=== Selected text ===

Both the Beaglebone Black and Raspberry Pi model B have similar power usage under load, but the Beaglebone Black is noticeably lower at idle. Even with its greater performance in the benchmark, the Beaglebone Black is slightly better at power usage than the Raspberry Pi model B.

Finally, it's interesting to see the impact of WiFi with the Arduino Yun results. While running over WiFi the Yun demonstrated low power usage compared to the other boards. To see how running other boards with WiFi would compare, I ran a quick test to measure the power consumption of the Raspberry Pi model A board at idle and under load with a small USB WiFi adapter connected. Power usage with the WiFi adapter increased by about 30-150mA, depending on network activity, which puts it in line with the Arduino Yun results. In general running a board with WiFi doesn't appear to be a dramatic cost in power usage.

Temperature

To understand how hot each board can get, I measured the external temperature of each board's CPU while running nbench. Temperature was measured using an LM35D temperature sensor held against each board's CPU with tape. The temperature sensor was connected to an Arduino analog input, and a precision voltage reference was used with the Arduino analog reference input.

Note the Arduino Yun's CPU is covered by a metal RF shield. I chose not to remove this shield and measured temperature of the shield directly above the CPU.

External temperature of each Linux board's CPU while running nbench.
 Figure 3. External temperature of each board's CPU while running nbench.

From the results above (Figure 3) you can see the Intel Galileo board runs quite hot, at around 60°C / 140°F. The CPU on the Galileo does not have a heatspreader or large package to absorb heat so higher temperatures like this are likely expected. According to Intel's datasheet the Galileo processor can run up to 70°C, which is in line with the data that was measured here. In general be careful of touching or obstructing the CPU on the Galileo since it is very hot to the touch.

=== Collected material ===
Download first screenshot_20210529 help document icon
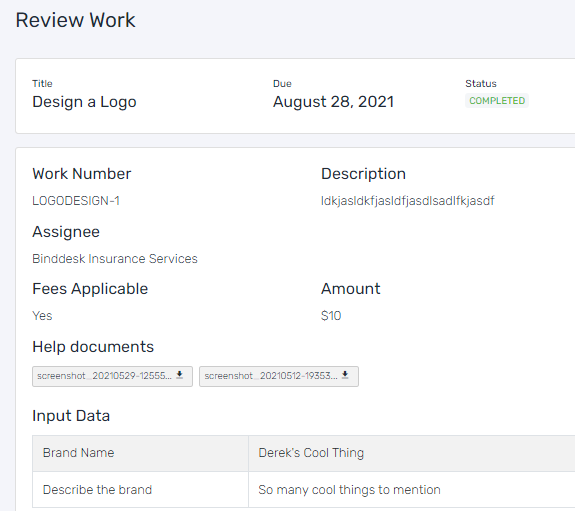This screenshot has width=575, height=511. 179,375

=== Your tasks ===
(1) Please update the board comparison text between "To understand how" and "Linux board's CPU while running nbench.", inclusive, by replacing "LM35D" with "TMP36", and give that part again.
(2) According to the board comparison text, how much did power usage increase with the WiFi adapter connected?

=== Expected answers ===
(1)
To understand how hot each board can get, I measured the external temperature of each board's CPU while running nbench. Temperature was measured using an TMP36 temperature sensor held against each board's CPU with tape. The temperature sensor was connected to an Arduino analog input, and a precision voltage reference was used with the Arduino analog reference input.

Note the Arduino Yun's CPU is covered by a metal RF shield. I chose not to remove this shield and measured temperature of the shield directly above the CPU.

External temperature of each Linux board's CPU while running nbench.

(2) By about 30-150mA, depending on network activity.